REPUBLIKA.CO.ID,JAKARTA -- Wakil Ketua MPR RI Hidayat Nur Wahid (HNW) mengapresiasi Fatwa Majelis Ulama Indonesia (MUI) No. 28 tahun 2020 karena tidak menggeneralisasi pelarangan mutlak shalat Idul Fitri.
Dia menegaskan, Fatwa MUI itu tidak melakukan generalisasi seperti yang dilakukan pemerintah seperti pernyataan Menkopolhukam Mahfud MD. Menurut politikus PKS itu, Mahfud menegaskan bahwa umat Islam yang melaksanakan shalat Idul Fitri di masjid atau di lapangan dalam kondisi pandemi Covid-19 melanggar undang-undang.
"Padahal MUI dalam Fatwa No. 28/2020 tidak menggeneralisasi pelarangan mutlak solat Idul Fitri. Salat Idul Fitri dilaksanakan di rumah, di seluruh kawasan yang oleh pemerintah dimasukkan dalam kategori Zona Merah karena diberlakukannya PSBB," kata Hidayat dalam keterangan tertulisnya di Jakarta, Kamis.
Menurut HNW, Fatwa MUI No 28 tahun 2020 memperbolehkan umat Islam menyelenggarakan shalat Idul Fitri di tanah lapang, masjid, dan mushola apabila berada di kawasan zona hijau yaitu kawasan yang penyebaran Covid-19 sudah terkendali atau yang diyakini tidak terjadi penyebaran virus tersebut.Namun menurut dia, apabila penyebaran COVID-19 masih belum terkendali atau berada di zona merah PSBB, Fatwa MUI pun menyebutkan, umat boleh menyelenggarakan solat Idul Fitri di rumah.
"Dalam kedua kondisinya, Fatwa MUI menyebutkan bahwa tetap dengan harus melaksanakan protokol penanganan COVID-19," ujar dia.
HNW mengatakan, generalisasi pelarangan salat Idul Fitri, menjadi bukti bahwa pemerintah tidak mengindahkan Fatwa MUI dan itu tidak bijaksana serta tidak mencerminkan keadilan.Menurut dia, kesalahan memahami Fatwa MUI terkait COVID-19 telah mengakibatkan masalah tersendiri di lapangan yaitu ada masjid yang digembok, tidak terdengar kumandang adzan dan umat tidak bisa melaksanakan shalat di masjid sekalipun mereka berada di luar zona merah.

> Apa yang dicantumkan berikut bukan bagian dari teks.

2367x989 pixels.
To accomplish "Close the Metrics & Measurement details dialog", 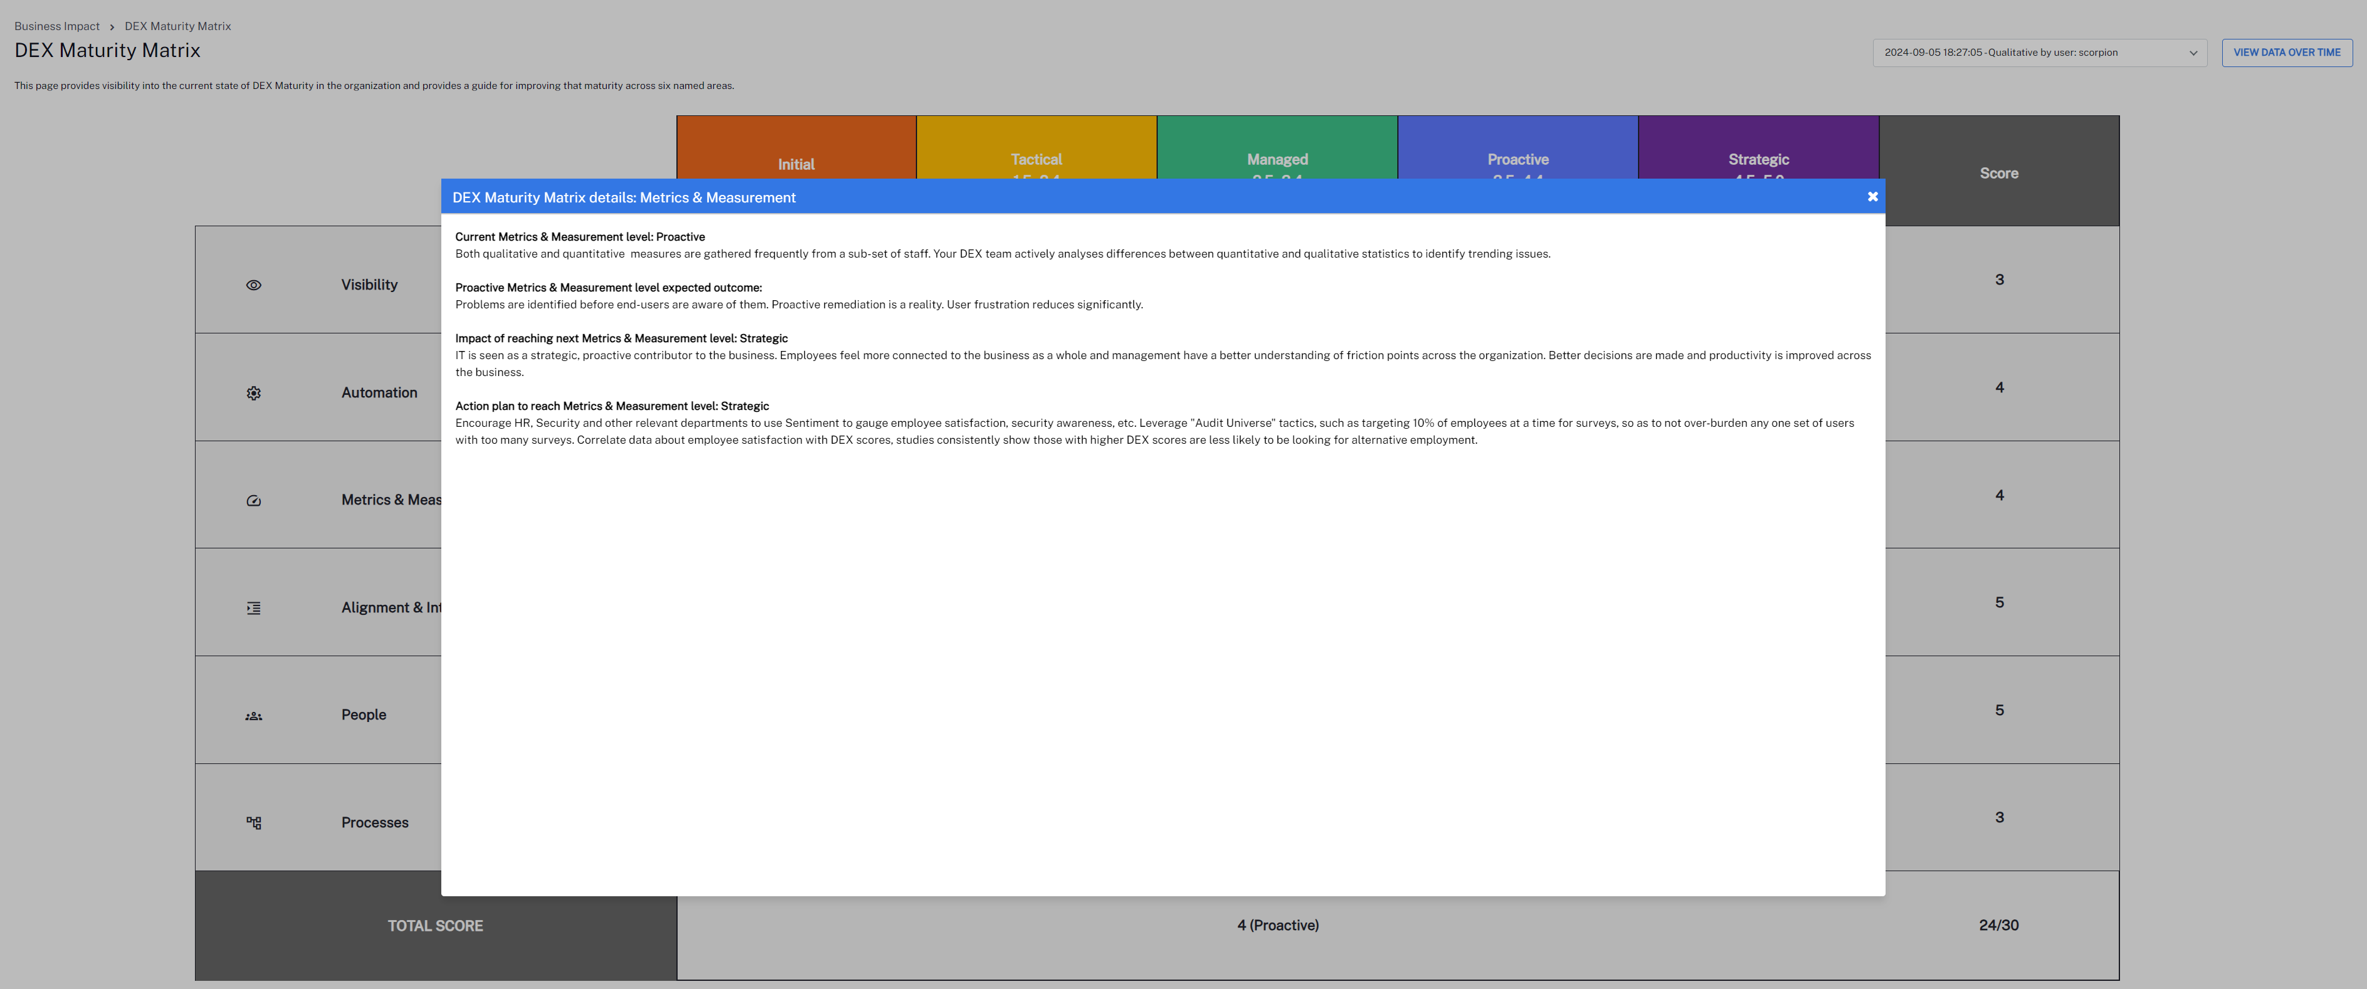I will pos(1872,197).
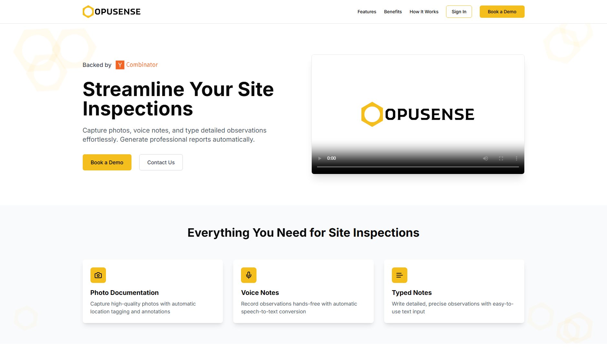607x357 pixels.
Task: Open the video player's more options menu
Action: click(x=516, y=158)
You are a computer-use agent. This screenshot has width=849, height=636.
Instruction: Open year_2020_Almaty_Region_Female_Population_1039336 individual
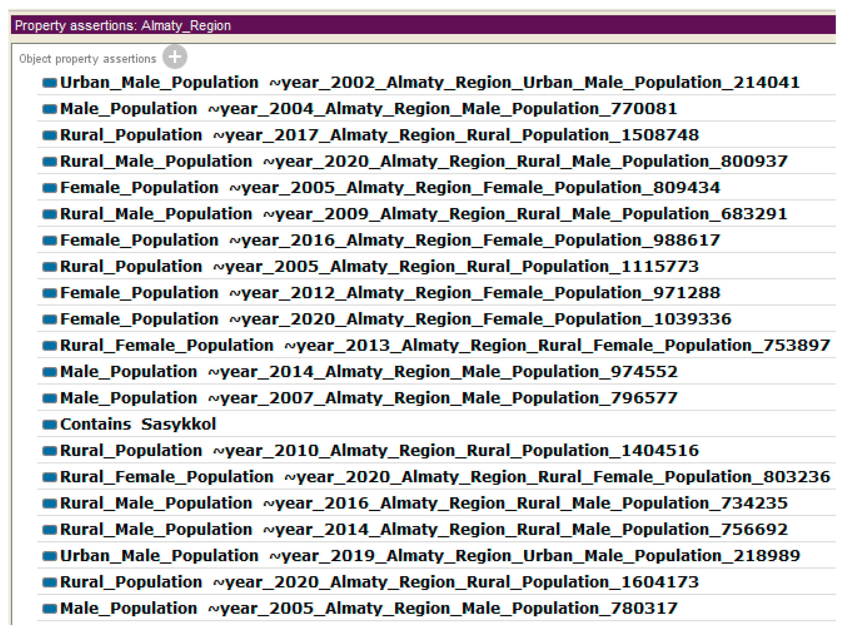(x=480, y=319)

HNW juga mempersoalkan ketidakadilan dari pejabat negara, karena mereka hanya "tajam" melakukan pelarangan kepada umat terkait pelaksanaan shalat di masjid. Di sisi lain, ujar dia, pejabat tumpul ntuk lakukan pelarangan terhadap objek hukum lainnya yang melanggar aturan terkait PSBB di berbagai tempat dan rumah ibadah selain masjid.
Menurut HNW, pemerintah memiliki dasar hukum, yakni Pasal 59 ayat (3) huruf b UU No 6 Tahun 2018 tentang Kekarantinaan Kesehatan yang menyatakan bahwa Pembatasan Sosial Berskala Besar (PSBB) meliputi pembatasan kegiatan keagamaan. Ketentuan itu pun diperkuat dalam Pasal 13 ayat (1) huruf b Peraturan Menteri Kesehatan Republik Indonesia Nomor 9 Tahun 2020 tentang Pedoman Pembatasan Sosial Berskala Besar dalam Rangka Percepatan Penanganan COVID-19. "Namun aturan tersebut perlu dilaksanakan secara obyektif," ujar dia.